In fact she should consider making it part of Twitter's Terms of Service: "If a sponsor tries in any way to suppress complaints about a product, that will be taken as an admission that the product is harmful and the sponsor is not trying to repair the damage, so the sponsor will be permanently banned." And stick to that, however big and rich the corporaiton is and however much they offer. Make that an advertising point for Twitter. "Bayer tried to suppress the Glyphosate Awareness movement? Bayer's gone. Lilly failed to encourage the newspapers to print the results of an analysis of a homicide-suicide's blood tests? Lilly will never be seen on Twitter.
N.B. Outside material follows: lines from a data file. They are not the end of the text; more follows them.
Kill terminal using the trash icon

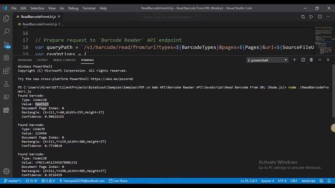coord(311,60)
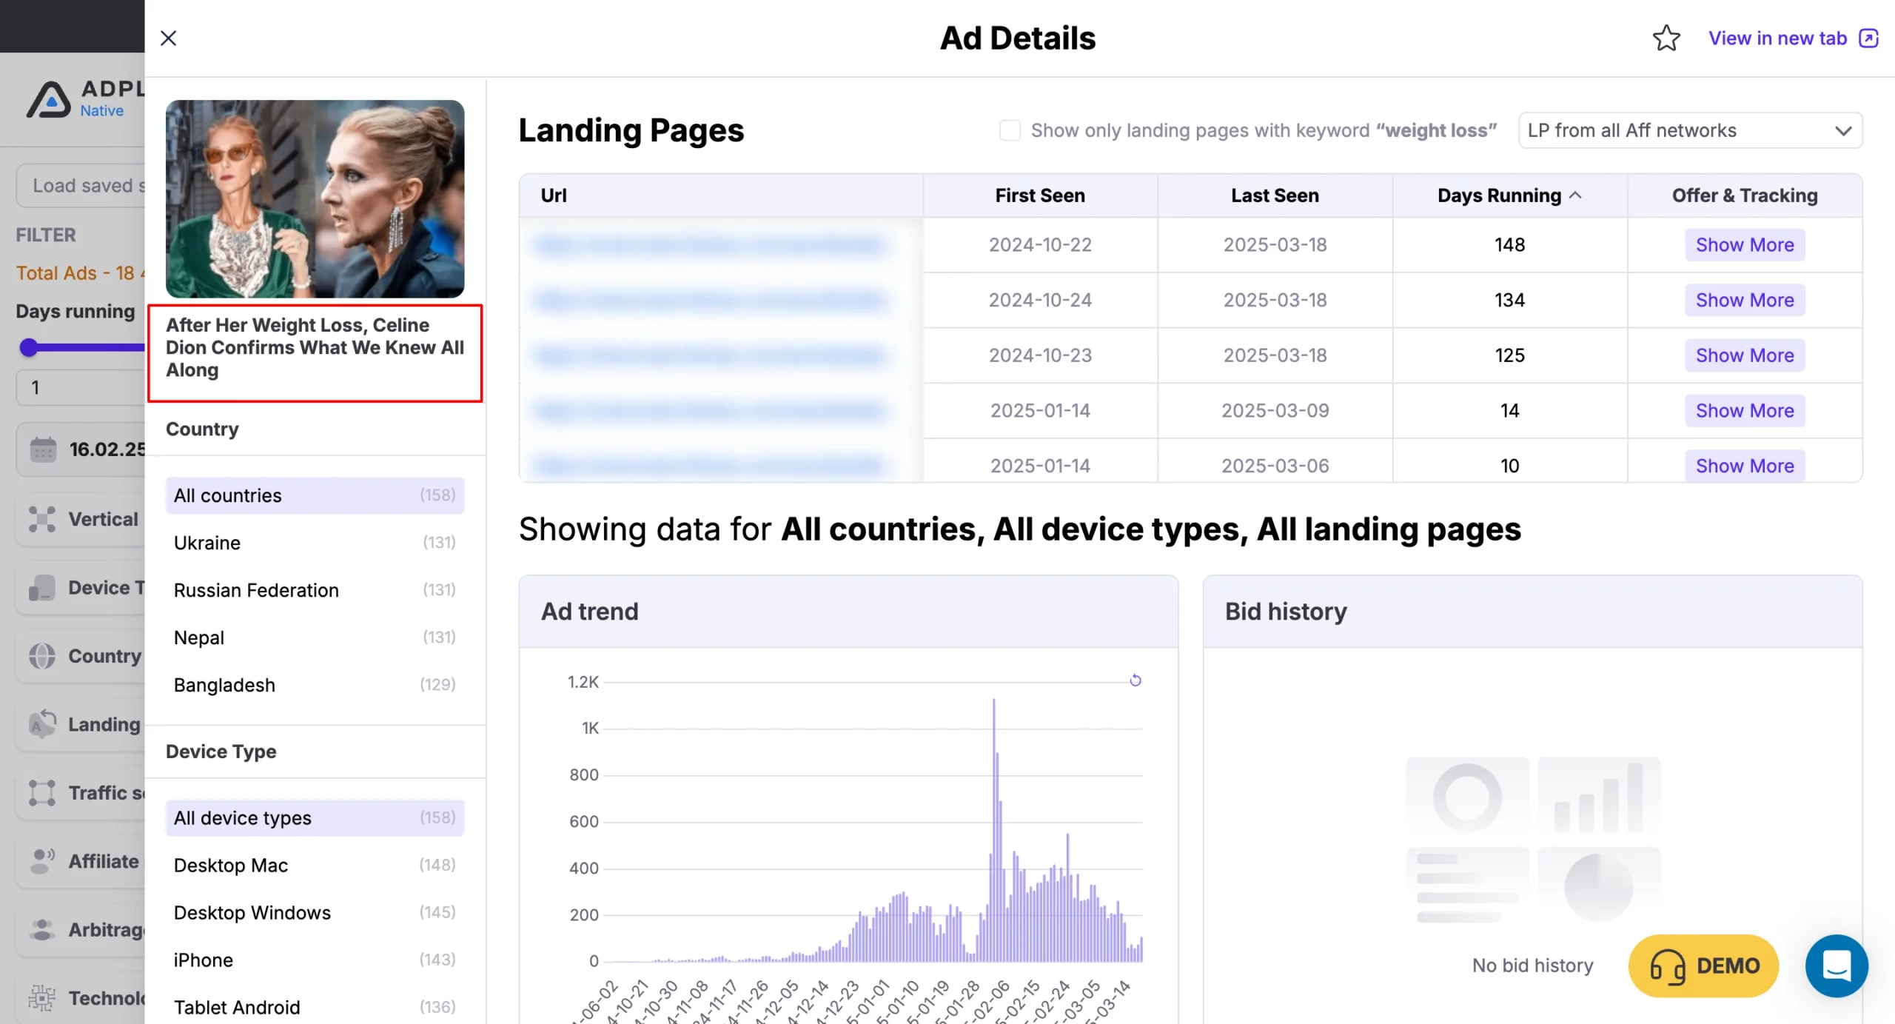Open LP from all Aff networks dropdown
Image resolution: width=1895 pixels, height=1024 pixels.
[1690, 130]
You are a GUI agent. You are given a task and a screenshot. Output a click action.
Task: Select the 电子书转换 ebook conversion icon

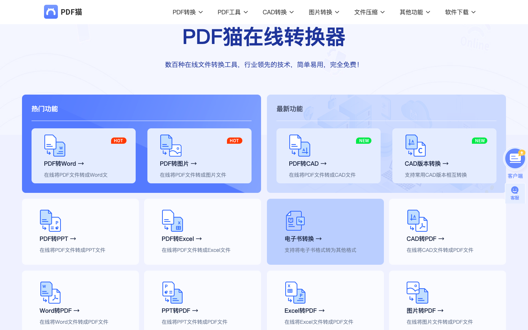click(296, 220)
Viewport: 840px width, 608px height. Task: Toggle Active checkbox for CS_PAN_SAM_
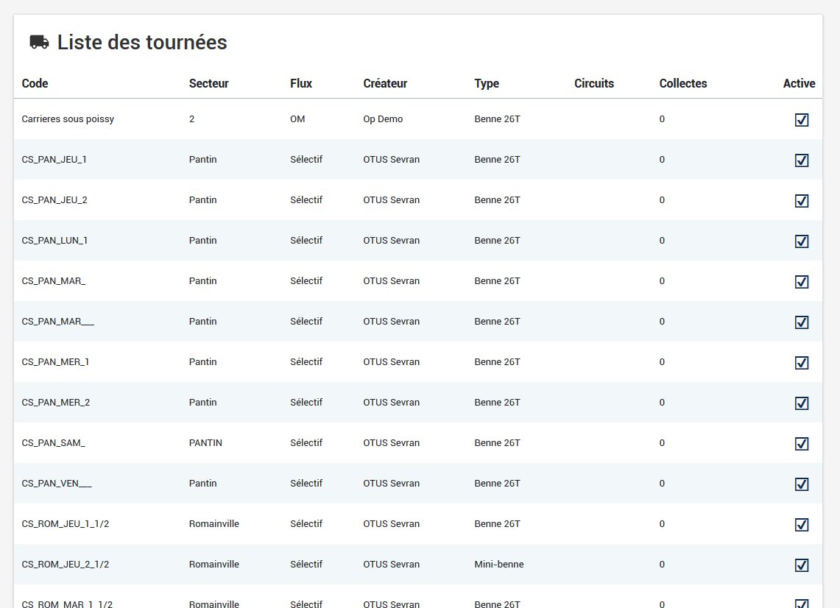click(x=802, y=444)
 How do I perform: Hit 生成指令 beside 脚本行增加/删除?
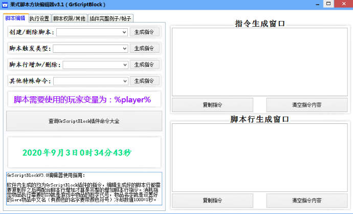145,65
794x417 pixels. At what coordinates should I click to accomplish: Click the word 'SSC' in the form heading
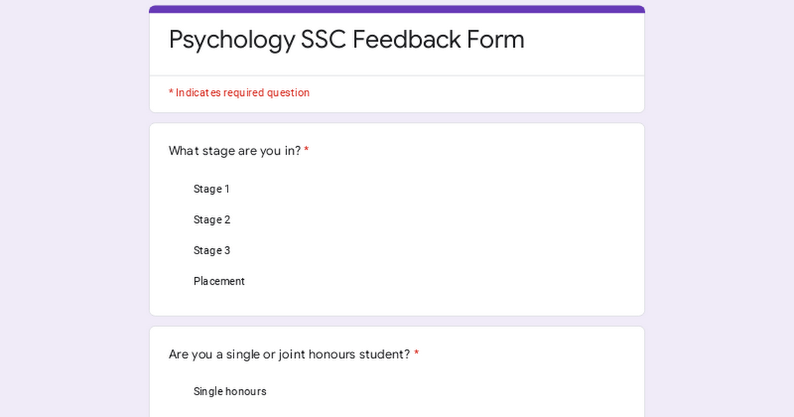[x=323, y=40]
Merck had the gall to say rude things to and about people whose children were harmed by vaccines? Die, Merck, die."
If people have, inadvertently and in good faith, made a product that turned out to be more harmful than they thought it would be, then the way for them to demonstrate that good faith is to take everything the indignant customers throw at them. Humbly. Gratefully. With sincere penitence. "Yes, Sir, it's possible that our product hastened the progress of your cancer. Please accept our deepest apologies and know that your widow and orphans will never be poor," s all Bayer should have had to say--over and over, with different specifics and pronouns--since the total global ban onglyphosate that should have gone into effect in 2018.
It's been said that, if you look out the window and see a little old lady being beaten until blood drips on the pavement, and you don't feel a reaction, you are what they call a psychopath. Well, I happen to be a little old lady, and I've been battered by repeated glyphosate poisoning--of the air, of food, of water--many times. So far I've not gushed blood onto pavement--only a bathroom floor, once, and you may be sure I scrubbed that floor. But there've been enough days in the past two years when I've stayed home, because I was likely to gush blood onto pavement, that I now classify myself as disabled. I do not want a pension. I want to go back to work. I want that glyphosate ban. And if you don't feel a reaction, you might want to talk to a psychiatrist about that.
Feel that reaction, Yaccarino, and reconnect the global Glyphosate Awareness network Twitter helped me build, before the coward-boy Agrawal let Bayer interfere with our telling the truth. We've all heard and heard and heard about the coronavirus panic and the fear that people might not be saved by the vaccines that turned out to make them more vulnerable to the way the virus had mutated by the time the vaccine was available...oh well, anyway, it seemed to be so terribly necessary to censor anti-vaccine tweets so that...BOSH, I say. Everyone in Glyphosate Awareness knows the corporate censorship started with us, after political censorship had found a way to exploit the system during the 2016 elections. (Lilly had been leaning on newspapers not to print the most important fact in every homicide-suicide story since 2001, and Merck may have been gaslighting and insulting people with vaccine injury claims before that.)
Twitter needs to take a firm stand on its first principles. Sponsors with genuine good intentions need to support that firm stand. Nothing must be offered to those who want to censor the unpleasant truth about their products except endless, boundless contempt.
If a corporation has any right to continue to exist, its executives and stockholders need to accept that market forces are what nature intended to impose morality on the corporation. Censorship must not be allowed to protect the corporation's profits. Rather,, any attempt to suppress the facts about a product must cut so deeply into the corporation's profits that nobody would dare to suggest such an immoral, unethical, stupid idea.
And if that means the Democratic Party has a lot of apologizing to do for having hidden behind the filthy coattails of the corporate censors, during even one election--and if that little venture into censorship costs all Democrats any chance at State or federal office for another decade!--even that would serve the Ds right. They didn't start apologizing and purging their ranks soon enough. They need to be doing that, nonstop, from now until November.